Présentation : Vacances (Le Twilight Contest)
Titre : L'Italie et moi
"Couple" : Renesmée x Demetri
Le Rating : K+
Disclaimer : Les personnages de Twilight appartiennent bien sûr à Stéphanie Meyer (chanceuse devant l'Eternel), je ne suis responsable que du contexte de cet OS dans le cadre du concours "Vacances".
L'Italie et moi
Depuis ma naissance, je n'ai jamais eu le choix, on ne m'a jamais demandé mon avis. Mes parents sont trop protecteurs envers moi, simplement parce que je suis différente des autres. La famille de mon père tente de me soutenir mais eux-aussi ont peur pour moi, à un point tel que j'ai dû attendre longtemps avant d'espérer partir en vacances. J'ai fini par faire céder tout le monde autour de moi et me voilà en route pour l'Italie, plus particulièrement pour Volterra. Je sais que ma destination ne plaît à personne, pas même à Jacob, mon petit-ami, mais j'ai besoin de me rendre sur les lieux où beaucoup de choses ont changé pour ma famille. Ici, mon père a failli trouver la mort, ma mère est venue le sauver et ils ont rencontré la famille la plus influente, les Volturi. J'ai de rares souvenirs de ces vampires aux yeux rouges mais ce dont je me souviens, c'est qu'ils souhaitaient ma mort. Pourtant, je ne le leur reproche rien, j'ai bien compris que seul le respect des lois compte pour eux et qu'ils ont cru que je n'étais qu'une nouvelle-née, comme d'autres avant moi et sûrement d'autres après.

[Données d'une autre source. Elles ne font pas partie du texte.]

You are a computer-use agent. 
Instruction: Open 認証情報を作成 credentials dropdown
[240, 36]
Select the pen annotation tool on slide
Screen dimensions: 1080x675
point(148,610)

Tranquillement assise sur mon lit dans la chambre que j'ai réservée pour mes deux mois de vacances, je feuillette un guide touristique, essayant de ne pas penser à mon téléphone qui vibre sur la couverture. Le nom de Jacob y est affiché en lettres majuscules mais je n'ai pas envie de lui répondre maintenant alors que je suis arrivée depuis quelques heures seulement. Ses sentiments me touchent mais je n'éprouve rien pour lui en ce moment, je suis bien trop préoccupée par mes études et par la récente trahison de ma meilleure amie. A croire que l'amitié n'est plus rien pour elle depuis qu'elle est tombée amoureuse, comme si je ne représentais plus que le passé. Je peux facilement l'oublier, je sais que j'en suis capable et que, de toute manière, je risque de perdre ceux qui me sont proches dans un avenir qui n'est pas si lointain. Le fait d'être hybride n'a pas que de bons côtés, malheureusement, mais je ne peux pas reprocher à mes parents d'avoir tout fait pour me garder malgré la situation dans laquelle ils se trouvaient au moment de ma naissance. Après tout, j'ai eu leur amour et je ne vais pas m'en plaindre.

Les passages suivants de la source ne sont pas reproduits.